Vehicles #
The onroad sector returns CO₂ emissions for onroad vehicles based on a combination of GPS-based traffic data, fuel consumption data from the U.S. Energy Information Administration (EIA), fuel share types from the US Department of Transportation (DOT) Transportation Energy Data Book: Edition 40 (TEDB), traffic statistics from the Federal Highway Administration (FHWA), emissions inventories, detailed maps of roads from OpenStreetMap (OSM), and population from the US Census Bureau. Parking-related CO₂ emissions are included in onroad and represent emissions from parking-related activities such as hoteling using EPA, NEI, United States DOT, Federal Highway Administration (FHWA), and EPA Spatial surrogates data.
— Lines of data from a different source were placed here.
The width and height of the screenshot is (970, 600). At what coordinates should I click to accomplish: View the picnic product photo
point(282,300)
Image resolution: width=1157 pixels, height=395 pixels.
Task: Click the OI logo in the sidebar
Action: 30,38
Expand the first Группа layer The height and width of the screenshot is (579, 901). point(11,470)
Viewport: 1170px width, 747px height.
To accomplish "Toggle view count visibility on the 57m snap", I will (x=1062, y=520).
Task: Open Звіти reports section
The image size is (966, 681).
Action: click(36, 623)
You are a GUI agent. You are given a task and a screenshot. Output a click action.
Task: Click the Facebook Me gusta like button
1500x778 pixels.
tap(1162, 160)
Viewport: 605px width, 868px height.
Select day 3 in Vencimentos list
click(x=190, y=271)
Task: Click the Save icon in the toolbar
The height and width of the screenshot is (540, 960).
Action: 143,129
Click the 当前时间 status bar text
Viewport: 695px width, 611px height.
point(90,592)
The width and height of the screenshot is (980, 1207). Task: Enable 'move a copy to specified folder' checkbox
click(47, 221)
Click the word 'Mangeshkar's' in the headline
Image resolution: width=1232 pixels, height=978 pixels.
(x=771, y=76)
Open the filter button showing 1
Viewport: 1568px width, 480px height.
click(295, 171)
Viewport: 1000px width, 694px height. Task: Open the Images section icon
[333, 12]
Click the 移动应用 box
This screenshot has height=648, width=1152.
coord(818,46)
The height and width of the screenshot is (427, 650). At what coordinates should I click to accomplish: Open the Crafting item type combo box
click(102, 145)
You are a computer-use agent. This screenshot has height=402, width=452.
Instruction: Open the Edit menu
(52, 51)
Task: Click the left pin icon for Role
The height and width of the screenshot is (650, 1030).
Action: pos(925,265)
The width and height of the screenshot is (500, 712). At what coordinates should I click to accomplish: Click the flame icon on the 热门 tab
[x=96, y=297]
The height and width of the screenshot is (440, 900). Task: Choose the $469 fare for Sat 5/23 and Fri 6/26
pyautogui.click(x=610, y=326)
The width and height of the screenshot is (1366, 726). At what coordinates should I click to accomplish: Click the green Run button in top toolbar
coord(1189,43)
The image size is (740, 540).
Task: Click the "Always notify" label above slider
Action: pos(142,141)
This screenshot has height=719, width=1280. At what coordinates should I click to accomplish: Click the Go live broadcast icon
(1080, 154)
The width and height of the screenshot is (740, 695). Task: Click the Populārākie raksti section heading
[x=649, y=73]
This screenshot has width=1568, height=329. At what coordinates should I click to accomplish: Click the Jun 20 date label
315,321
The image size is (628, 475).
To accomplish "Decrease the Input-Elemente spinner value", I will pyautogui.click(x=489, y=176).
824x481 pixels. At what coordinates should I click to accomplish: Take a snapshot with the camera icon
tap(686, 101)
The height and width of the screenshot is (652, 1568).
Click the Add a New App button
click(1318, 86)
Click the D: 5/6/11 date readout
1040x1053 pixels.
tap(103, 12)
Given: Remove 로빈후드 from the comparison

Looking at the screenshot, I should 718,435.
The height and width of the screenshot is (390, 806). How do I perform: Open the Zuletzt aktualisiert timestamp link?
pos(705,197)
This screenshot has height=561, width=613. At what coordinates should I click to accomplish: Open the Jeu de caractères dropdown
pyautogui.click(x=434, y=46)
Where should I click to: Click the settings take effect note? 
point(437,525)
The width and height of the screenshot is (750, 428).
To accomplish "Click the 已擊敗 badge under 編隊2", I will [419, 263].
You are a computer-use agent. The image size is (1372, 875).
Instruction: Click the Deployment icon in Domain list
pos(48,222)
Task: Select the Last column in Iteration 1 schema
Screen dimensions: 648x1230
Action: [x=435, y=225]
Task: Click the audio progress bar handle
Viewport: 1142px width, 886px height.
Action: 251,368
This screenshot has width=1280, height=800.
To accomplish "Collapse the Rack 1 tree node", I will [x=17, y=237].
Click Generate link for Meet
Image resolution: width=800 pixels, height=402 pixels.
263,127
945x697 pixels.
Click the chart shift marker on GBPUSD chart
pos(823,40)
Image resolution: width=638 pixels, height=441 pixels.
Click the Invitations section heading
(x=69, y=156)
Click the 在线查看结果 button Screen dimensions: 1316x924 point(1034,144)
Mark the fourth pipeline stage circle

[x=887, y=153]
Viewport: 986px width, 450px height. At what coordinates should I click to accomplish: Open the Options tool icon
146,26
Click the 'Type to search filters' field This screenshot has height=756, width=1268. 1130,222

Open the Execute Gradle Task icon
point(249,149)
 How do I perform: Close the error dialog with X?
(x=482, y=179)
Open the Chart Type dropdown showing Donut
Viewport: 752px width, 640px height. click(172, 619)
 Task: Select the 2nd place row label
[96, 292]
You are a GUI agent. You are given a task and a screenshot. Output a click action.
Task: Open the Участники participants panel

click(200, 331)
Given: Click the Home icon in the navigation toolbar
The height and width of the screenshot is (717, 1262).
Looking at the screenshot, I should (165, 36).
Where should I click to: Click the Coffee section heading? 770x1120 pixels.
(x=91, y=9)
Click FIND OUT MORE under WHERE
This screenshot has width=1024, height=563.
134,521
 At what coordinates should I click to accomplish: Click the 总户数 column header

Vehicles/Onroad Sector Definition #
This sector returns segment-level CO₂ emissions representing non-electric vehicles driving on roadways. Emissions from other off-highway vehicles are not included in this sector (e.g. construction equipment, agriculture/forestry vehicles, golf carts, etc.).
Parking Sector Definition #
The parking sector encompasses parking-related activities such as hoteling. The NEI defines hoteling as “any long period of time (e.g., > 1 hour) that drivers spend in their longhaul combination truck vehicles during mandated rest times.” Using NEI hoteling data, the EPA Spatial surrogates data and FHWA Highway Statistics hoteling hours, gallons of fuel and CO₂ emissions are modeled to points from the county level reporting.
Emissions data sources #
- Commercial road segmentlevel Vehicle Miles Traveled (VMT) data (48 states - not Alaska and Hawaii)
- Federal Highway Administration (FHWA) Average Annual Daily Traffic (AADT) shapefiles for Alaska and Hawaii
- FHWA Highway Statistics Series for 2010-2022
- US Department of Transportation (DOT) Transportation Energy Data Book: Edition 40 (TEDB)
- US Energy Information Administration (EIA) Annual Energy Outlook (AEO)
- EIA State Energy Data System (SEDS)
- OpenStreetMap
- US Census Bureau Topologically Integrated Geographic Encoding and Referencing system (TIGER)/Line and American Community Survey 5-Year Data
- EPA National Emissions Inventory (NEI)
- EPA Spatial surrogates
Methods summary #
For onroad vehicles the methods involve associating VMT with various FHWA datasets and Transportation Energy Data Book tables to calculate CO₂ emissions. For Alaska and Hawaii, VMT is calculated using FHWA HPMS data and scaled to match state-level totals. Fuel consumption is adjusted using state-specific fuel economy and SEDS data. Historical VMT is estimated using a regression model based on road length and population, constrained by statelevel VMT and fuel data, with CO₂ calculated using year-specific fleet and fuel characteristics. Parking methods involve merging hotelling hours data with FHWA and NEI datasets by state and vehicle class, and interpolating hoteling hours using VMT for combined trucks. Hotelling hours are distributed across parking locations provided by the EPA, based on the number of parking spaces per county. CO₂ emissions at each location are calculated using emission factors and fuel consumption rates, based on hoteling hours.